The Refseq Gene table contains more than one transcript per gene:
> library(dplyr)
> library(AnnotationHub)
> ahub = AnnotationHub()
> refgene = ahub[['AH5040']]
> table(table(mcols(refgene)['name']))
1 2 3 4 5 6 7 8 9 10 12 13 19
45178 568 102 27 74 52 171 129 13 19 1 1 5
The vast majority of genes has only one transcript, but 1,162 genes have more.
In order to simplify my analysis I would like to select only one transcript per gene, the longest. However I am not familiar with bioconductor methods and I am not sure how to select it. For the moment I am using dplyr to sort transcripts by length and get the longest:
> refgene.ranks = refgene %>%
DataFrame(., start=start(.), end=end(.), chrom=seqnames(.), transcript.length=width(.) ) %>%
subset(., select=c(name, chrom, start, end, transcript.length)) %>%
data.frame %>%
group_by(name) %>%
arrange(-transcript.length) %>%
mutate(rank=row_number())
The code is complicated because I am more familiar with dplyr, so I need to convert the data to a data frame in order to sort.
The refgene.ranks variable contains transcripts ranked by their length. For example NM_001080137 has 9 transcripts:
> refgene.ranks %>% subset(name == 'NM_001080137')

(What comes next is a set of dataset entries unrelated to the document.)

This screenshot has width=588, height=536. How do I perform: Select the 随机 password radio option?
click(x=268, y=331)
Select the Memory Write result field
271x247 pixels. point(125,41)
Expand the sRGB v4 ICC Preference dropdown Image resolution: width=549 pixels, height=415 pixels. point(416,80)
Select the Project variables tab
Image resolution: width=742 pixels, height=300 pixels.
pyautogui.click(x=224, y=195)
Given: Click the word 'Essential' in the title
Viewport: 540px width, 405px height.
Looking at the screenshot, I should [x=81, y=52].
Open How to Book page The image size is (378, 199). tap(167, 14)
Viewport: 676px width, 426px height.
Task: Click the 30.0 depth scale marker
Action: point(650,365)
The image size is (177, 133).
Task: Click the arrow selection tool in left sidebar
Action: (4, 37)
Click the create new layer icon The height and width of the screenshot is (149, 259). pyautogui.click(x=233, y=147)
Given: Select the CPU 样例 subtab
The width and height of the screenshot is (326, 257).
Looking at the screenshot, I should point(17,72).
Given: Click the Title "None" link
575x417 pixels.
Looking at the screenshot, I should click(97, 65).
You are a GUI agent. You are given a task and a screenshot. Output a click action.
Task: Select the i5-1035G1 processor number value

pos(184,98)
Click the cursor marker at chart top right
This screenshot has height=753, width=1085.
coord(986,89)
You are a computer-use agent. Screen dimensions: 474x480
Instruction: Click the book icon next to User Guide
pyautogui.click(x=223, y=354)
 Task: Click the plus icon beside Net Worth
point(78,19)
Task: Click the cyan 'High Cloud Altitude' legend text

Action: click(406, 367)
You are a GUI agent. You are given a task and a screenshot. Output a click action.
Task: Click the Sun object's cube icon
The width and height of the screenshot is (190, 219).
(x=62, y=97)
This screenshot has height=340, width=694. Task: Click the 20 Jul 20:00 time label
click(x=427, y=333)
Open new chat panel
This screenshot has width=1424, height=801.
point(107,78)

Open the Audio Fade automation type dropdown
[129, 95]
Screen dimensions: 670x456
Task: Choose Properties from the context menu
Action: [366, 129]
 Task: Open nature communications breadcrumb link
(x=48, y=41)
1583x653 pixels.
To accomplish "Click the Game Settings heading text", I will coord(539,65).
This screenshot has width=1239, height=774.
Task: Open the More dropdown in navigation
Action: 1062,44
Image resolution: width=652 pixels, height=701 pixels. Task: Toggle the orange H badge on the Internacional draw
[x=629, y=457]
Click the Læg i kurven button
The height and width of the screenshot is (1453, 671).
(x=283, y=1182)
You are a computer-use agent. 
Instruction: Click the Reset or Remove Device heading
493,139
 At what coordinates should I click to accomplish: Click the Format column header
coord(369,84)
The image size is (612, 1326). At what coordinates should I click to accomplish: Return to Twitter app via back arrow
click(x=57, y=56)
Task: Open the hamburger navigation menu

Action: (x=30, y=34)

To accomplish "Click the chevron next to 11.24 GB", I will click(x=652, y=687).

Source: local data frame [9 x 3]
Groups: name [1]
name chrom start end transcript.length rank
(chr) (fctr) (int) (int) (int) (int)
1 NM_001080137 chrX 120011345 120066151 54807 1
2 NM_001080137 chrX 120067695 120071012 3318 2
3 NM_001080137 chrX 120111461 120114778 3318 3
4 NM_001080137 chrX 120096881 120100198 3318 4
5 NM_001080137 chrX 120101741 120105058 3318 5
6 NM_001080137 chrX 120106601 120109918 3318 6
7 NM_001080137 chrX 120072556 120075873 3318 7
8 NM_001080137 chrX 120077416 120080733 3318 8
9 NM_001080137 chrX 120082277 120085594 3318 9
At this point I can get a GRanges from the longest transcripts per gene:
> longest.transcripts.gr = refgene.ranks %>%
subset(rank==1) %>%
makeGRangesFromDataFrame(., keep.extra.columns=T)
Then I should be able to subset the original refgene GRanges by the coordinates of the longest transcripts. However this doesn't work very well, because after that I still get more than one transcript for some gene:
> refgene.longest = refgene %>% subsetByOverlaps(refgene.ranks.gr, type='equal')
> refgene.longest %>% mcols %>% subset(., select=name) %>% data.frame %>% count(name) %>% arrange(-n)
Source: local data frame [46,308 x 2]
name n
(chr) (int)
1 NM_001130404 4
2 NM_001130405 4
3 NM_001130406 4
4 NM_001130407 4
5 NM_001242326 4
6 NM_001242327 4
7 NM_001242328 4
8 NM_001242329 4
9 NM_001242330 4
10 NM_001242331 4
What am I doing wrong in this intersection? Is there a simpler way to select the longest transcript by gene?